Wednesday, January 17, 2007

Further note on "Cognitive Robotics"

In my previous post, I discussed the preliminaries of a definition of the term "cognitive robotics". There is a few further point I'd like to mention now, which I neglected before.

In the discussion, no mention was made of what sort of implementation the cognitive architecture should use - that is, the definition does specify symbolic rule-based systems or artificial neural networks, or some hybrid. My interpretation of this is that it is the functionality of the system which is important, and not the computational substrate. The current state of affairs seems to indicate that it is the neural network-like architectures which hold the most promise, but that does not necessarily mean (in my opinion) that other approaches are without merit (see this for an alternative point of view, and this for some follow up discussion).


Dave said...

I took an introduction to cognitive science course a year ago and it was mainly concerned with that difference between symbolist and connectionist accounts of intelligence and the histories of each. I definitely agree with you that cognitive science is (or should be) about exploring and understanding the function of intelligence, at all its levels, independent of implementation.

Paul said...

I agree.

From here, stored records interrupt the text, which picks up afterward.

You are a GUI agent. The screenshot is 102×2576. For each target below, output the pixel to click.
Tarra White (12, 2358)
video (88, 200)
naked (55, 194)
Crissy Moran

The point is though that there is debate as to whether a particular implementation (e.g. symbolic, neural, hybrid) is necessary for cognitive functions - or whether it is sufficient to look at only the functionality of the system, and not worry so much about how you get there.

Thanks for your comment!

Deep said...

I have to disagree a littel bit... My point of view is that funtional description is not enougth to understand how a human brain works so it necesary to undestand how these functional behaviour EMERGES from well-known single neuron behavior.